Engagement with the Business

Consistent engagement with business stakeholders is crucial throughout this process:

  • Hold regular review sessions to ensure the dimension structure aligns with business needs.
  • Use visual tools like Mermaid diagrams to communicate the data model and relationships.
  • Create PoC dashboards or sample reports to demonstrate the value of the dimension in real-world scenarios.
  • Establish a feedback loop for ongoing refinement and prioritisation of dimension enhancements.

Considerations in Dimension Table Design

When building dimension tables, several considerations can significantly enhance the value and performance of your data warehouse. I’ll aim to cover some of these below:

Integration of Additional Data Sources

While initial dimension attributes often come from primary operational systems, integrating data from additional sources can greatly enrich your dimensions and provide deeper insights.

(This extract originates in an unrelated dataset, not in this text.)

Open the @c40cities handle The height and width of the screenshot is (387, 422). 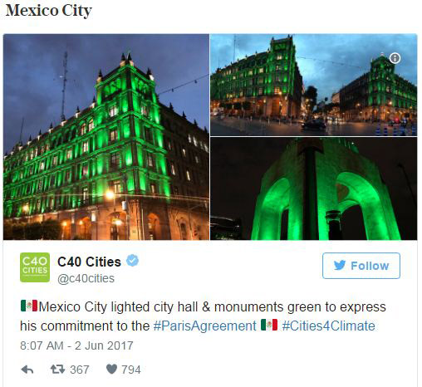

Third-Party Data Integration:

  • Identify valuable external data sources that can augment your dimensions.
  • Examples: demographic data for customer dimensions, market data for product dimensions.
  • Plan the integration process carefully, considering data quality, update frequency, and mapping to existing attributes.

Cross-Functional Collaboration:

  • Work with various departments to identify useful data sources they might have.
  • Ensure legal and compliance teams are involved when integrating external data.

Data Quality Assurance:

  • Implement robust data cleansing and validation processes for integrated data.
  • Set up monitoring to ensure ongoing data quality from all sources.

Handling Slowly Changing Dimensions (SCDs)

A Slowly Changing Dimension is a dimension that not just captures the current position of the attributes for the business domain, but tracks the historical changes as well. Taking a customer dimension in an airline business as an example, this would allow you to see not only what their current Frequent Flyer Status is, but also what their status was at the time of any historical flight booking.

While a Type 1 will be the easiest to implement, it does come with significant drawbacks. I would always recommend starting with a Type 2 dimension if the business is unsure of what it wants. The simplest reason for this is historical accuracy.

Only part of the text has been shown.